Nehemiah 2:19 But when Sanballat the Horonite, and Tobiah the servant, the Ammonite, and Geshem the Arabian, heard it, they laughed us to scorn, and despised us, and said, What is this thing that ye do? will ye rebel against the king?
Nehemiah 2:19 Word Study on “Sanballat” Strong says “Sanballat” was “a satrap of Samaria.” PTW says the name “Sanballat” (H5571) means, “ strong.”
Nehemiah 2:19 “the Horonite” Comments - Sanballat’s designation as a Horonite means that he was from Beth Horon, the upper or lower (Joshua 16:3; Joshua 16:5), or perhaps from Horonaim, a town in Moab (Isaiah 15:5, Jeremiah 48:3; Jeremiah 48:5). He was the governor of Samaria as late as 408 B.C. ( ISBE) 

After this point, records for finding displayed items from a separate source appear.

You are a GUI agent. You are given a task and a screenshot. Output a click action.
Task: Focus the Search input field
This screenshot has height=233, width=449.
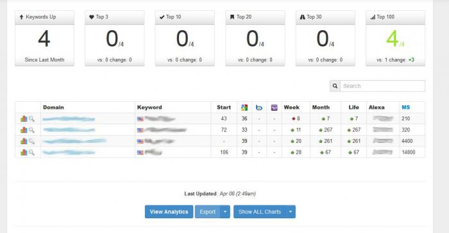(x=382, y=86)
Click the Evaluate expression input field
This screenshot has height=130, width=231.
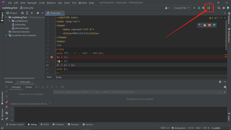[x=136, y=92]
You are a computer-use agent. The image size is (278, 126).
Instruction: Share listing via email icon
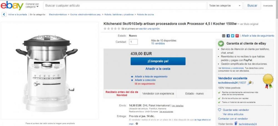pos(224,36)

 R. Dick Wilson, “Sanballat,” in International Standard Bible Encyclopedia, ed. James Orr (Grand Rapids, Michigan: Wm. B. Eerdmans Publishing Co., c1915, 1939), in The Sword Project, v. 1.5.11 [CD-ROM] (Temple, AZ: CrossWire Bible Society, 1990-2008).
Joshua 16:3, “And goeth down westward to the coast of Japhleti, unto the coast of Bethhoron the nether, and to Gezer: and the goings out thereof are at the sea.”

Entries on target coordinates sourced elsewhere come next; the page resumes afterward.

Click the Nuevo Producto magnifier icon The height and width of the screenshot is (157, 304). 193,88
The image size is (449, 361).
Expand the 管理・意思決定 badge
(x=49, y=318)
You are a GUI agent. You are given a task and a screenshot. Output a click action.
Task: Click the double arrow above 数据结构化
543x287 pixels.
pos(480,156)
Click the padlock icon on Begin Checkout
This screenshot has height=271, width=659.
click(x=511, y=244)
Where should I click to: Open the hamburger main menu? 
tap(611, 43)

Joshua 16:5, “And the border of the children of Ephraim according to their families was thus: even the border of their inheritance on the east side was Atarothaddar, unto Bethhoron the upper;”
Isaiah 15:5, “My heart shall cry out for Moab; his fugitives shall flee unto Zoar, an heifer of three years old: for by the mounting up of Luhith with weeping shall they go it up; for in the way of Horonaim they shall raise up a cry of destruction.”
Jeremiah 48:3, “A voice of crying shall be from Horonaim, spoiling and great destruction.”
Jeremiah 48:5, “For in the going up of Luhith continual weeping shall go up; for in the going down of Horonaim the enemies have heard a cry of destruction.”
Nehemiah 2:20 Then answered I them, and said unto them, The God of heaven, he will prosper us; therefore we his servants will arise and build: but ye have no portion, nor right, nor memorial, in Jerusalem.
Nehemiah 2:20 “Then answered I them, and said unto them, The God of heaven, he will prosper us” Nehemiah had prayed for God to prosper him in his opening prayer (Nehemiah 1:11).
Nehemiah 1:11, “O Lord, I beseech thee, let now thine ear be attentive to the prayer of thy servant, and to the prayer of thy servants, who desire to fear thy name: and prosper, I pray thee, thy servant this day, and grant him mercy in the sight of this man. For I was the king's cupbearer.”